Eroticism opens the way to Death. Death opens the way to denial of our individual lives. Without doing violence to our inner selves, are we able to bear the negation that carries us to the farthest bounds of possibility. – Georges Bataille
That quote is from the book “Eroticism, Death and Sensuality” by Georges Bataille, a writer whose philosophical essays on Death and Sensuality in art and literature provide for a clarity never before achieved by any other writer, in my opinion, with regard to the duality of violence and tenderness ever-present in the human spirit.
Bataille also wrote: “The taboo is there in order to be violated.
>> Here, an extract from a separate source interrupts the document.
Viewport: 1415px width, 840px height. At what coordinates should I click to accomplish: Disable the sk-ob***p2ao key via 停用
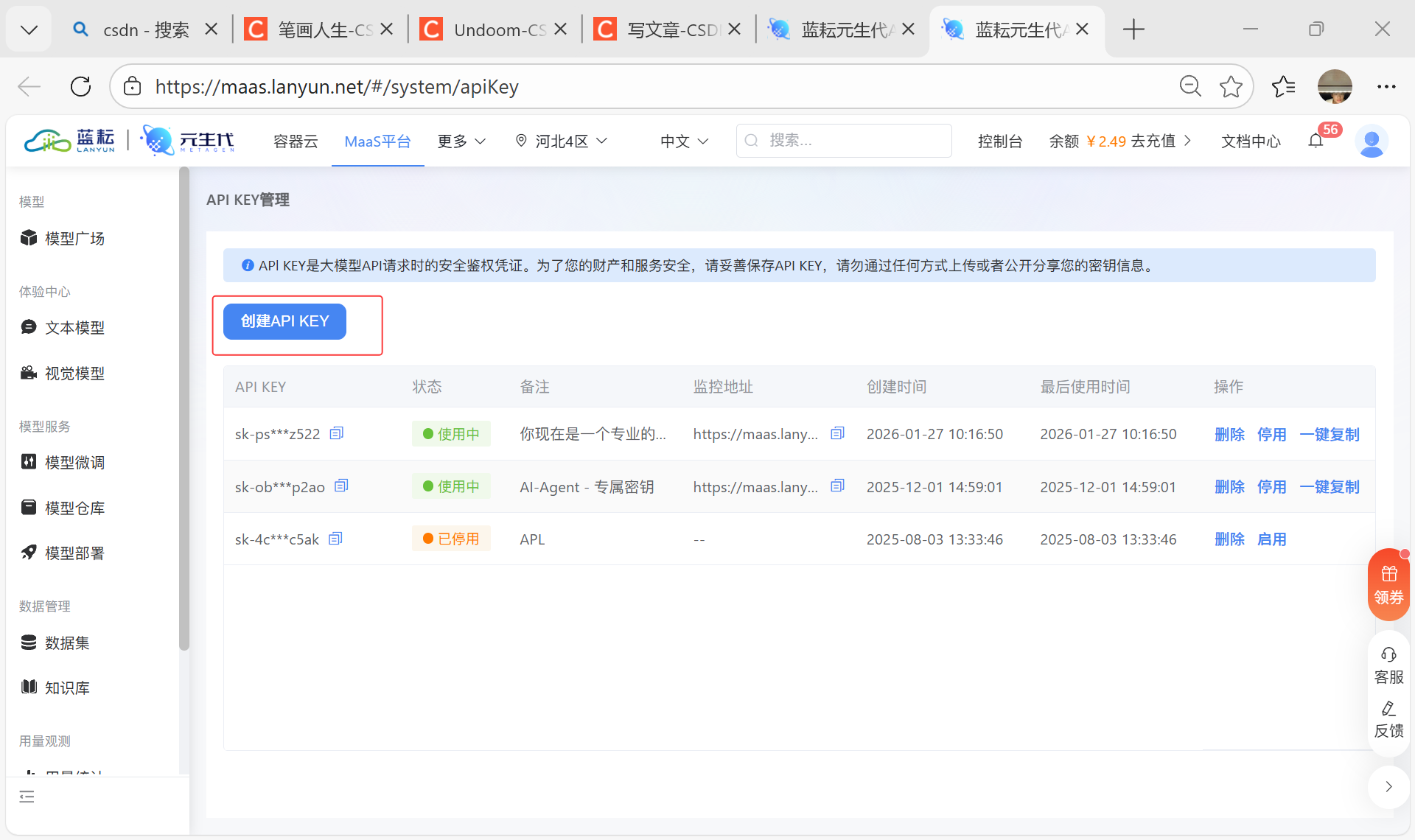click(1271, 486)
This proposition is not the wager it looks like at first but an accurate statement of an inevitable connection between conflicting emotions. When a negative emotion has the upper hand, we must obey the taboo. When a positive emotion is in the ascendant, we violate it. Such a violation will not deny or suppress the contrary emotion, but justify it and arouse it. […] Concern over a rule is sometimes at its most acute when that rule is being broken, for it is harder to limit a disturbance already begun.”
Those of us who write sex are familiar with this theory. Those of us who write sex as a metaphor thoroughly understand the implications, and those of us who write taboo have grasped hold of its subtle subconscious nuances and cast ourselves straight into the abyss.
The art this week is the cover from my own novella “The Thin Wall”, and while not graphic in its imagery, the sexual proclivities of the characters and the implications of said proclivities might be a bit disturbing for readers of a certain disposition. Nevertheless, as I have said in many posts regarding the issue of censorship, the implications were necessary. The metaphor was necessary. After all, the story is an exploration in self-abuse as it relates to the issue of co-dependence. However, I am a tried and true romantic, so for those who don’t mind taking a walk in the dark, you will be rewarded with an HEA. I just can’t write a romantic story without it, and yes, the thematic treatment of the subject matter might be a bit dark for most, but, self-awareness doesn’t generally come without a twilight struggle. An author should never be afraid to obliterate the boundaries in order to express the oftentimes ugly epiphanies that come with such a struggle.
That said, of late, I have been experimenting with flash fiction, and I have found that the form allows for much more experimentation when it comes to fringe subject matter. I mean, some of this stuff is best taken in small doses, for instance my abortion eating cannibal story "Doll Heads", or the body-image fixated "Margaritas and Razor Blades – After Five Porno for Skeptics", or even the sexual motivation for homicide in my most recent piece "The Shadow Factory". I want to exploit the experience as much as I can in a story; I want to deliver the dark and the disturbing, but I want to do it without bludgeoning the reader. Less is better, I've found. And by less, I mean less words, not less intense, so that the experience is still bludgeoning but brief. I've even started writing hard-core erotica -- under a pseudonym, obviously -- which has been published and well received. No, I am not going to link to it because that would defeat the purpose of the pseudonym, right? Anyway, the point I am trying to make here is that we can step into the dark very purposefully as did Artaud, Bataille, and deSade, and many others for that matter. Sure, anything we write has the potential to offend someone, but that doesn't mean we, as artists, shouldn't endeavor to "go there."
For further reading of Bataille, I might recommend some of his novellas: The Story of the Eye, L’abbe C, or My Mother, Madame Edwarda, and the Dead Man.